Expungement

Author: Attorney Marcus J. Berghahn
Phone: 608-257-0945
Email: mberghahn@hurleyburish.com

We’re regularly contacted by people who want to know whether their criminal conviction can be expunged. Only criminal convictions can be expunged. Wisconsin law does not provide for expungement of non-criminal convictions, like traffic or ordinance violations.

A very good resource on expungement in Wisconsin was published by the Wisconsin State Law Library.  It’s available here:

https://www.wisbar.org/NewsPublications/InsideTrack/Pages/Article.aspx?Volume=14&Issue=12&ArticleID=29212.

To qualify for expungement under Wis. Stat. § 973.015(1m)(a)1. the person must be under the age of 25 at the time of the commission of the offense, and the maximum period of imprisonment for that offense is six years or less (i.e., a class H felony or lower). The court must find that the person will benefit and society will not be harmed by this disposition.

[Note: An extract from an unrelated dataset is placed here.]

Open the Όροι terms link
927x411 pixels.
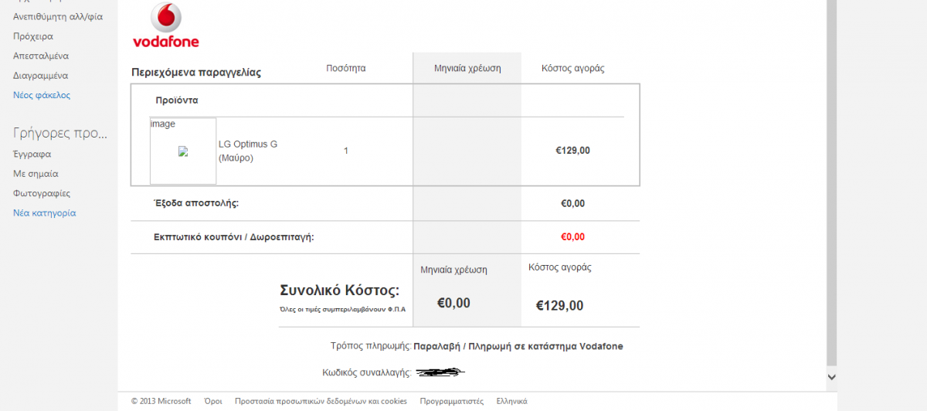213,401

For convictions entered in adult court, to be eligible for expungement, the court must at the time of sentencing make findings that expungement should occur. If those findings are not made, then the conviction cannot be expunged. It’s not possible to seek expungement after the sentence has been completed. Courts often condition expungement on the successful completion of the sentence. A recent decision by the Wisconsin Supreme Court held that any violation of either the judge’s or Department of Corrections’ conditions derails expungement—even if the judge or the Department of Corrections ultimately concludes that the offender successfully completed probation.

A delinquency adjudication in juvenile court is an exception. There, expungement may be requested after the disposition is completed. Wis. Stat. § 939.355(4m)(a) provides that a juvenile, on attaining 17 years of age, may petition the court to expunge the record of the juvenile’s adjudication. The court may expunge the record if the court determines that the juvenile has satisfactorily complied with the conditions of his or her dispositional order and that the juvenile will benefit from, and society will not be harmed by, the expungement.

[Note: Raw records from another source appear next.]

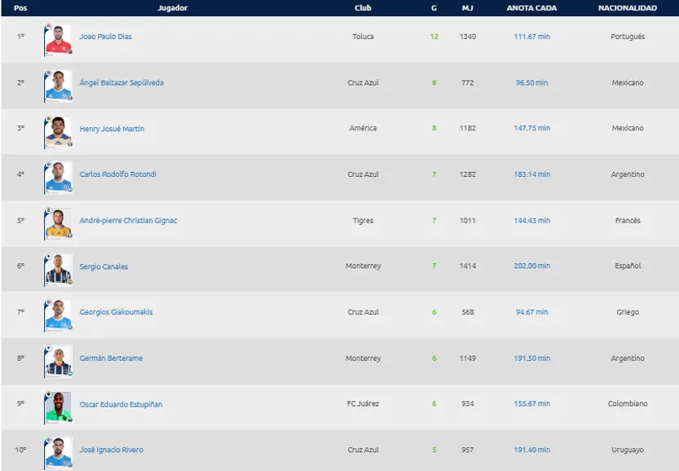Click Henry Josué Martín player photo
679x471 pixels.
[x=58, y=131]
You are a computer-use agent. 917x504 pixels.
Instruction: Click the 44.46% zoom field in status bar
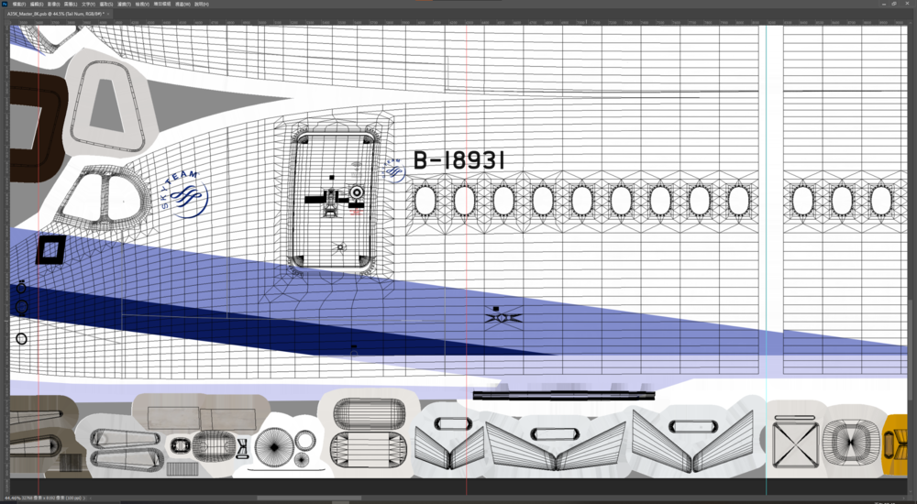(13, 499)
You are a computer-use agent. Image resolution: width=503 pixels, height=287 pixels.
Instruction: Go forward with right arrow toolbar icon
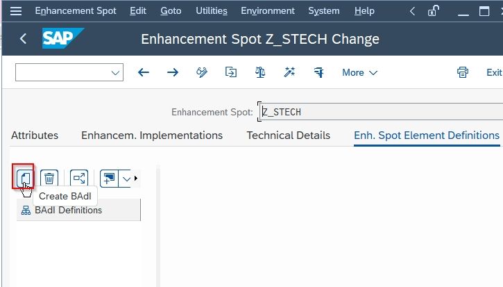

Notably, expungement does not invalidate the conviction—it deletes the evidence of the underlying conviction from court records. That is, it removes it from public view. Expungement is not vacatur, which invalidates the conviction. See State v. Braunschweig, 2018 WI 113, ¶¶ 21-22, 384 Wis. 2d 742, 755-56, 921 N.W.2d 199, 205-06 (Vacatur, unlike expunction, removes the fact of conviction. A vacated conviction, unlike expunction, does not result in a court record being hidden from public view nor are court records destroyed because of a vacated conviction.).